This is why God, who is love, creates. There are planets and black holes and galaxy clusters, all caused by God to exist every second.

What a privilege, what a gift. If this were all God did, surely it would be enough. But the planets and asteroids receive God passively, not actively. They cannot make a decision to let God come to them and and they cannot willingly love God in return. They have their rough, craggy existence, being exactly what they are created to be.

At a certain point in history, God traced an intricate trail which something called life could trace its way. He chose a diminutive blue planet circulating insignificantly around a small star in what would later (millions of years later) be called the Milky Way, and made a new beginning.

Eons later, life eked out of the sea onto shore. It danced its way into trees, skies, rocky shores and more. It chose the highest mountains, the coldest clouds of the heavens, the hottest flaming deserts, and even the deepest oceans. It began to make them its home.

Dinosaurs, funny looking fish, even apes. Alive! What a delight. God enwrapped them with love, a love in which they basked but of course could be conscious of.

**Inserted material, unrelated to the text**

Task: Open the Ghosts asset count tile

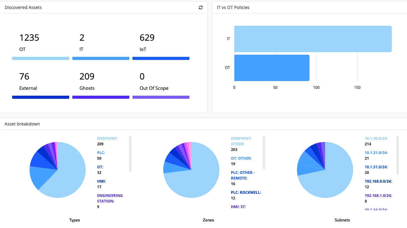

If God had done nothing more, this would have been enough. Miraculous. But still, God’s overflowing love wanted more. He wanted to complete the circle. He wished for creatures who could say, thanks, I love you too.

So the human race—slowly, cumbrously—inched its way into being. Don’t ask me the number of Cro-Magnon species that preceded it, or how hunting turned into farming, how weaving and buildings and fences became daily life. They did. God had created people.

If it had all stopped there, surely it would have been enough. But, shockingly, God took time to deepen out a spiritual hollow within these newly fashioned humans by which they could, even in fear and distraction, actually receive God’s Glory—not passively like a rock does the sun, but actively and knowingly, welcoming unto themselves the great gratuity of God’s life, love and presence.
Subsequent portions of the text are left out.